## Data records
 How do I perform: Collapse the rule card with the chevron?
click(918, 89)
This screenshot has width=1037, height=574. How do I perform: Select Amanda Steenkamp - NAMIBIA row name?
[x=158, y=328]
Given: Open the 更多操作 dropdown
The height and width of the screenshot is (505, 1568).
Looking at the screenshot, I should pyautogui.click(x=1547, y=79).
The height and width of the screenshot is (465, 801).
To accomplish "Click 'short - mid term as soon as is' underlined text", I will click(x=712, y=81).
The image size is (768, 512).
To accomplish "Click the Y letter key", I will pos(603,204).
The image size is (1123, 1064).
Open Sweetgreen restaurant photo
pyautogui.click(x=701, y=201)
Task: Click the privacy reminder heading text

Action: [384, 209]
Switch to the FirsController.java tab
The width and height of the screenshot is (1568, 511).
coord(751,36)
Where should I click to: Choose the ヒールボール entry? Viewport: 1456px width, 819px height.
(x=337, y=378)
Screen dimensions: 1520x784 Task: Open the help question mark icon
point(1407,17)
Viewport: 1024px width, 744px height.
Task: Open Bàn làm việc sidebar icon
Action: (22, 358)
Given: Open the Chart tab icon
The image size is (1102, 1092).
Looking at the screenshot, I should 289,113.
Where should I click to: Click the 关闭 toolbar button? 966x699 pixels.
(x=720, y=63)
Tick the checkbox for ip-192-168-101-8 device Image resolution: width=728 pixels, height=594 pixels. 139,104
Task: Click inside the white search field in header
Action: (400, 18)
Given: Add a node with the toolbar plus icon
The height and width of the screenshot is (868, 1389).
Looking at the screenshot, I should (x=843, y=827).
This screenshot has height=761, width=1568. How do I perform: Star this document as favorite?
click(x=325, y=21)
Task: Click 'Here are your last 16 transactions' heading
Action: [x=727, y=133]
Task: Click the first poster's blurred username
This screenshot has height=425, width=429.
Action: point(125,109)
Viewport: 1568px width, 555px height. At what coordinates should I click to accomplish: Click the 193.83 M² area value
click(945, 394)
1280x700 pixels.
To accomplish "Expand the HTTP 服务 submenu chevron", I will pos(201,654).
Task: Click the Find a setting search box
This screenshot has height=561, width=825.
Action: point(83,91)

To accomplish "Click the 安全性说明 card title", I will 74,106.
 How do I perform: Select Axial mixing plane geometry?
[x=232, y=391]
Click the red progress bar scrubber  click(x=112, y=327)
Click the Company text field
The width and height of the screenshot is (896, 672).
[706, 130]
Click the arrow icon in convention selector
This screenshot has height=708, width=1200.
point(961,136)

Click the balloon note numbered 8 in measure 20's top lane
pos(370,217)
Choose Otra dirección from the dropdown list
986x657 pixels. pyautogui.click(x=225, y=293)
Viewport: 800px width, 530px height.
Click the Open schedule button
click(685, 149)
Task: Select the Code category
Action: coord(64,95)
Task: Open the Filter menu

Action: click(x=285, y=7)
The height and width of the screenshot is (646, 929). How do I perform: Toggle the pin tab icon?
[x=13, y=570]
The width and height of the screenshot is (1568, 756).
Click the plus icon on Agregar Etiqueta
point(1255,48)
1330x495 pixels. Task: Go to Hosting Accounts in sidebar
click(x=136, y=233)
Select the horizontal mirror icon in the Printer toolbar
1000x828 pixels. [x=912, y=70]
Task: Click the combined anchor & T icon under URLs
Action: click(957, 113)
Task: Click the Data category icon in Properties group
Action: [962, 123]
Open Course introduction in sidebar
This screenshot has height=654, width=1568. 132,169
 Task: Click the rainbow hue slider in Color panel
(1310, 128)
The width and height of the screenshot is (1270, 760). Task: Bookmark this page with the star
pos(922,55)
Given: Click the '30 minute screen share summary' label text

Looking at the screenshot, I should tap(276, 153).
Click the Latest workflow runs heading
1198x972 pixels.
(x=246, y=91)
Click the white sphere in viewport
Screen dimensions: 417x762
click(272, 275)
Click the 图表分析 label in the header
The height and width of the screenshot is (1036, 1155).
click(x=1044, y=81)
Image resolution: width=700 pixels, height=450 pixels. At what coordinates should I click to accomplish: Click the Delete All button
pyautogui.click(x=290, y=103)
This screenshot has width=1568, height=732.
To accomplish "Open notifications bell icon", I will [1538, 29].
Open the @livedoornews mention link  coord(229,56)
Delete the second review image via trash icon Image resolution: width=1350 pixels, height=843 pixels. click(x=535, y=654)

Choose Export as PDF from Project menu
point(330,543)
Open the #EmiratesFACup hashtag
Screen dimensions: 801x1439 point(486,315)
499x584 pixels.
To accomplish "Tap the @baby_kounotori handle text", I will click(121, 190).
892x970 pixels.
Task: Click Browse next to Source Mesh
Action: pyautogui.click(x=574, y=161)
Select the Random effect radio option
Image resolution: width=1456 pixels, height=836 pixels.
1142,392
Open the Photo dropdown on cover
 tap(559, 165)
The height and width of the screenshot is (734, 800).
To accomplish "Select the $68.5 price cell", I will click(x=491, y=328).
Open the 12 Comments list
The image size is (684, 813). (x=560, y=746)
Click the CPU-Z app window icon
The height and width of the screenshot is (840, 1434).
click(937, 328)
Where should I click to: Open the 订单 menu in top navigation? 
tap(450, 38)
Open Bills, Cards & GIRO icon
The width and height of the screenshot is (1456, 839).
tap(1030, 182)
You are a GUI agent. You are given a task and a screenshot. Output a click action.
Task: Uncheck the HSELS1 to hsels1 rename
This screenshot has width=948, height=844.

## Exercise instructions
Please retype all of the rows above word for word, line by line, with nothing changed.

## Result of the exercise
 How do I perform: Collapse the rule card with the chevron?
click(918, 89)
This screenshot has width=1037, height=574. How do I perform: Select Amanda Steenkamp - NAMIBIA row name?
[x=158, y=328]
Given: Open the 更多操作 dropdown
The height and width of the screenshot is (505, 1568).
Looking at the screenshot, I should pyautogui.click(x=1547, y=79).
The height and width of the screenshot is (465, 801).
To accomplish "Click 'short - mid term as soon as is' underlined text", I will click(x=712, y=81).
The image size is (768, 512).
To accomplish "Click the Y letter key", I will pos(603,204).
The image size is (1123, 1064).
Open Sweetgreen restaurant photo
pyautogui.click(x=701, y=201)
Task: Click the privacy reminder heading text

Action: [384, 209]
Switch to the FirsController.java tab
The width and height of the screenshot is (1568, 511).
coord(751,36)
Where should I click to: Choose the ヒールボール entry? Viewport: 1456px width, 819px height.
(x=337, y=378)
Screen dimensions: 1520x784 Task: Open the help question mark icon
point(1407,17)
Viewport: 1024px width, 744px height.
Task: Open Bàn làm việc sidebar icon
Action: (22, 358)
Given: Open the Chart tab icon
The image size is (1102, 1092).
Looking at the screenshot, I should 289,113.
Where should I click to: Click the 关闭 toolbar button? 966x699 pixels.
(x=720, y=63)
Tick the checkbox for ip-192-168-101-8 device Image resolution: width=728 pixels, height=594 pixels. 139,104
Task: Click inside the white search field in header
Action: (400, 18)
Given: Add a node with the toolbar plus icon
The height and width of the screenshot is (868, 1389).
Looking at the screenshot, I should (x=843, y=827).
This screenshot has height=761, width=1568. How do I perform: Star this document as favorite?
click(x=325, y=21)
Task: Click 'Here are your last 16 transactions' heading
Action: [x=727, y=133]
Task: Click the first poster's blurred username
This screenshot has height=425, width=429.
Action: point(125,109)
Viewport: 1568px width, 555px height. At what coordinates should I click to accomplish: Click the 193.83 M² area value
click(945, 394)
1280x700 pixels.
To accomplish "Expand the HTTP 服务 submenu chevron", I will pos(201,654).
Task: Click the Find a setting search box
This screenshot has height=561, width=825.
Action: point(83,91)

To accomplish "Click the 安全性说明 card title", I will 74,106.
 How do I perform: Select Axial mixing plane geometry?
[x=232, y=391]
Click the red progress bar scrubber  click(x=112, y=327)
Click the Company text field
The width and height of the screenshot is (896, 672).
[706, 130]
Click the arrow icon in convention selector
This screenshot has height=708, width=1200.
point(961,136)

Click the balloon note numbered 8 in measure 20's top lane
pos(370,217)
Choose Otra dirección from the dropdown list
986x657 pixels. pyautogui.click(x=225, y=293)
Viewport: 800px width, 530px height.
Click the Open schedule button
click(685, 149)
Task: Select the Code category
Action: coord(64,95)
Task: Open the Filter menu

Action: click(x=285, y=7)
The height and width of the screenshot is (646, 929). How do I perform: Toggle the pin tab icon?
[x=13, y=570]
The width and height of the screenshot is (1568, 756).
Click the plus icon on Agregar Etiqueta
point(1255,48)
1330x495 pixels. Task: Go to Hosting Accounts in sidebar
click(x=136, y=233)
Select the horizontal mirror icon in the Printer toolbar
1000x828 pixels. [x=912, y=70]
Task: Click the combined anchor & T icon under URLs
Action: click(957, 113)
Task: Click the Data category icon in Properties group
Action: [962, 123]
Open Course introduction in sidebar
This screenshot has height=654, width=1568. 132,169
 Task: Click the rainbow hue slider in Color panel
(1310, 128)
The width and height of the screenshot is (1270, 760). Task: Bookmark this page with the star
pos(922,55)
Given: Click the '30 minute screen share summary' label text

Looking at the screenshot, I should tap(276, 153).
Click the Latest workflow runs heading
1198x972 pixels.
(x=246, y=91)
Click the white sphere in viewport
Screen dimensions: 417x762
click(272, 275)
Click the 图表分析 label in the header
The height and width of the screenshot is (1036, 1155).
click(x=1044, y=81)
Image resolution: width=700 pixels, height=450 pixels. At what coordinates should I click to accomplish: Click the Delete All button
pyautogui.click(x=290, y=103)
This screenshot has width=1568, height=732.
To accomplish "Open notifications bell icon", I will [1538, 29].
Open the @livedoornews mention link  coord(229,56)
Delete the second review image via trash icon Image resolution: width=1350 pixels, height=843 pixels. click(x=535, y=654)

Choose Export as PDF from Project menu
point(330,543)
Open the #EmiratesFACup hashtag
Screen dimensions: 801x1439 point(486,315)
499x584 pixels.
To accomplish "Tap the @baby_kounotori handle text", I will click(121, 190).
892x970 pixels.
Task: Click Browse next to Source Mesh
Action: pyautogui.click(x=574, y=161)
Select the Random effect radio option
Image resolution: width=1456 pixels, height=836 pixels.
1142,392
Open the Photo dropdown on cover
 tap(559, 165)
The height and width of the screenshot is (734, 800).
To accomplish "Select the $68.5 price cell", I will click(x=491, y=328).
Open the 12 Comments list
The image size is (684, 813). (x=560, y=746)
Click the CPU-Z app window icon
The height and width of the screenshot is (840, 1434).
click(937, 328)
Where should I click to: Open the 订单 menu in top navigation? 
tap(450, 38)
Open Bills, Cards & GIRO icon
The width and height of the screenshot is (1456, 839).
tap(1030, 182)
You are a GUI agent. You are given a task and a screenshot. Output a click action.
Task: Uncheck the HSELS1 to hsels1 rename
This screenshot has width=948, height=844.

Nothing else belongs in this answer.